Microsoft To Add Yet Another Smartphone OS This Year
GMGruman writes "Someone at Microsoft either really loves mobile operating systems or can't make up his mind as to which to use, because Microsoft Thursday announced yet another mobile OS, its fifth. The new Windows Embedded Handheld OS will succeed Windows Mobile 6.5 and run on at least some existing Windows Mobile smartphones. It is not the same mobile OS, known as Windows Phone 7, that Microsoft earlier this year said would replace Windows Mobile and break with it in terms of compatibility so Microsoft could better compete with the iPhone and Google Android OS."

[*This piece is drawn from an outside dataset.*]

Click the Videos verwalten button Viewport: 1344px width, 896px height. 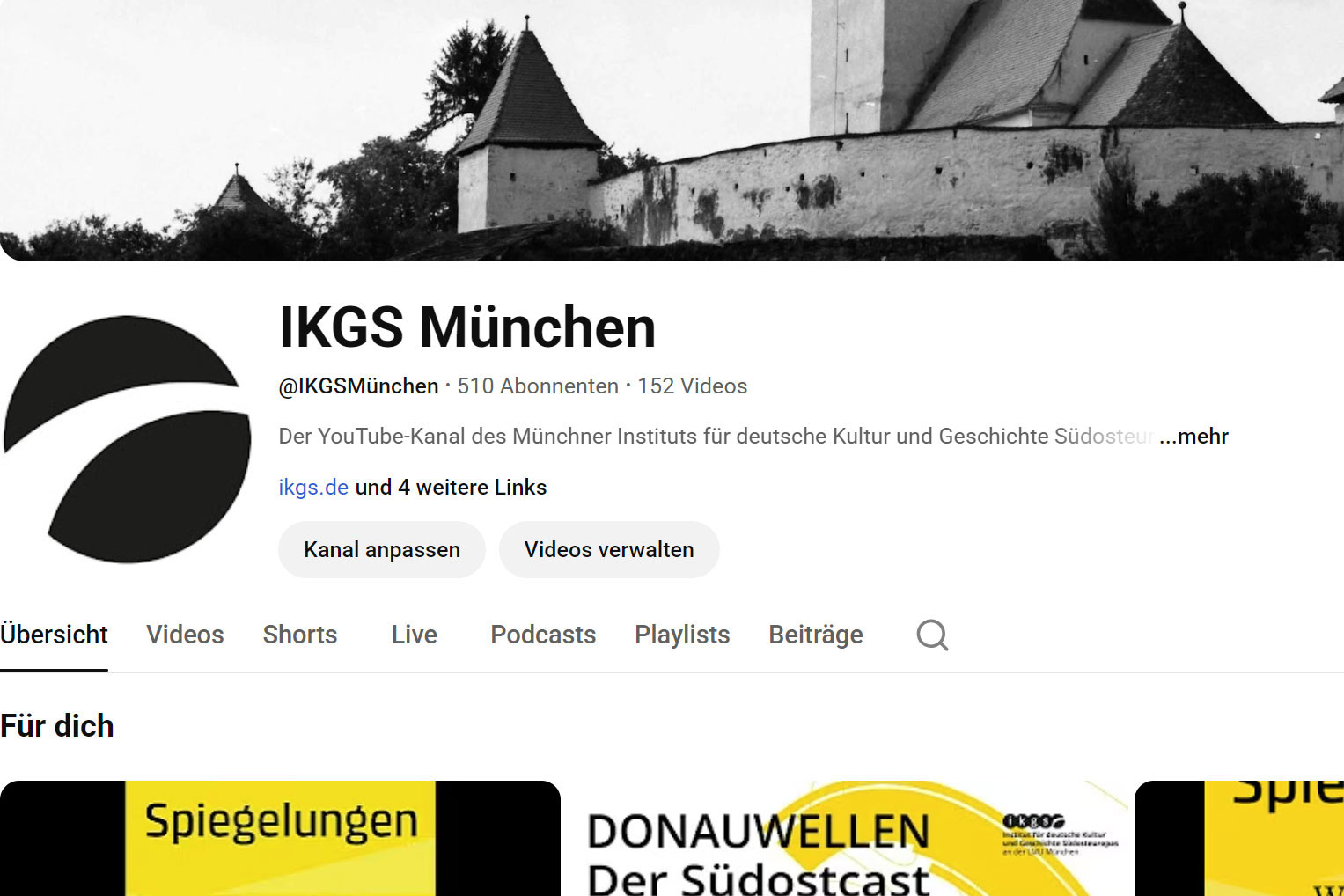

All this talk about Jailbreaking Android phones is for people who want root access but *DO NOT* want to re-flash their phone.
Or who discover, months into a contract, that they have a phone that uses tivoization to block re-flashing with firmware packaged by an individual.
...in smartphones and hand held devices in general.
iPhone -- iOS Unix
Android -- Linux
Palm -- Linux
RIM -- Moving to QNX
That leaves Symbian and Windows Mobile as the two non-'nix holdouts.
That's exactly what they did!
Windows Mobile looks like crap, and they know it. They maintained compatibility above all else, and the result is that you can use most of the familiar Windows API on it, and make all your apps look like tiny desktop apps. They worked but weren't very intuitive, especially in the new world of touch. Because of this, "Windows Phone 7" was announced as a completely incompatible OS, supporting only Silverlight apps. It's meant to be the next-gen platform that can compete with the slickness of the iPhone.
The problem is that Windows Mobile had a lot of business users and they weren't too happy with everything they make and use becoming obsolete overnight. That's the void this fills. This "Windows Embedded Handheld" maintains the compatibility platform they bought into.
I suspect the only difference between the two will be that one uses the old shell and one uses the new Silverlight shell -- it's already easy to confirm that Windows Phone 7 uses a similar (if not the same) platform underneath the new UI.